Data for this task ::
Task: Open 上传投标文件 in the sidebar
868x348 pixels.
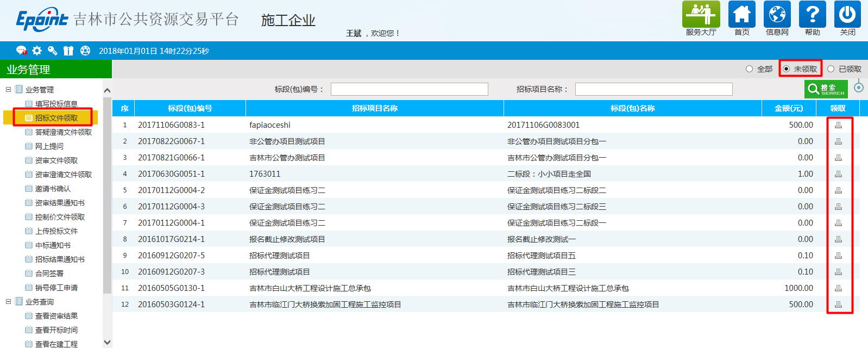Action: click(56, 231)
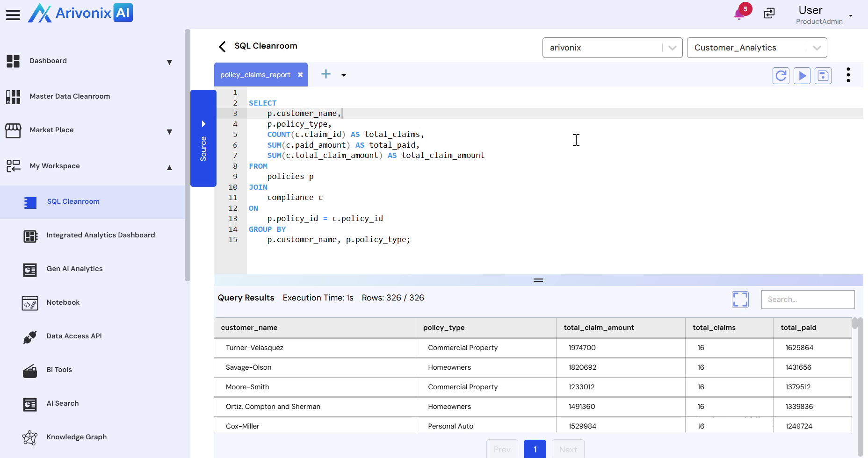Click the refresh icon in query toolbar
Screen dimensions: 868x458
click(x=781, y=76)
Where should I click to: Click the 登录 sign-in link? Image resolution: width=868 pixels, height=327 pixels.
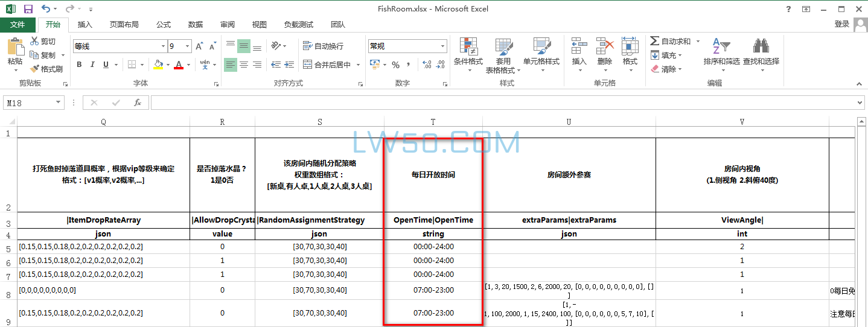point(841,24)
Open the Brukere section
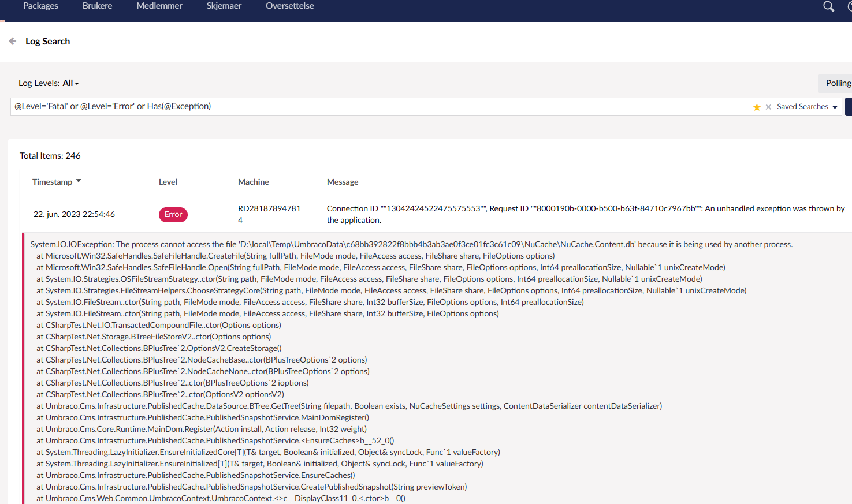 [x=97, y=5]
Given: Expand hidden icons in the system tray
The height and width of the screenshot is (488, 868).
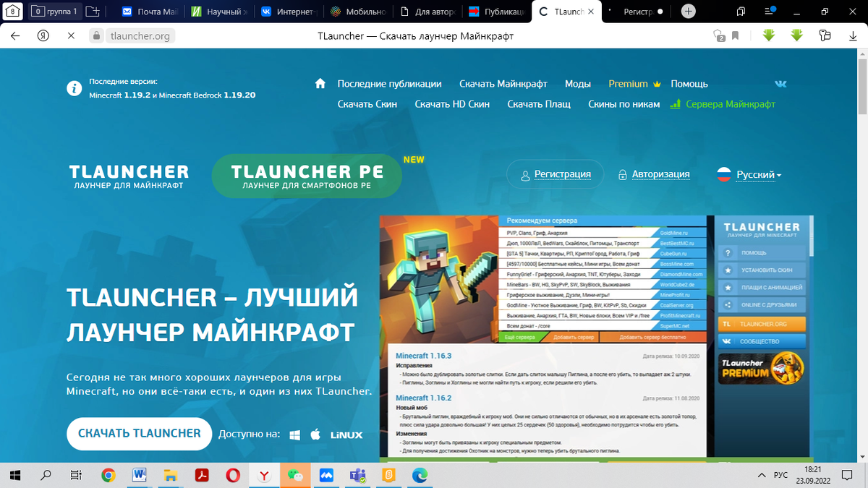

Exercise :: Exclude images and repeat all entries exactly.

Result for this exercise ::
Task: Open 上传投标文件 in the sidebar
868x348 pixels.
Action: click(56, 231)
Click the refresh icon in query toolbar
Screen dimensions: 868x458
click(x=781, y=76)
Where should I click to: Click the 登录 sign-in link? Image resolution: width=868 pixels, height=327 pixels.
point(841,24)
Open the Brukere section
 [x=97, y=5]
Given: Expand hidden icons in the system tray
The height and width of the screenshot is (488, 868).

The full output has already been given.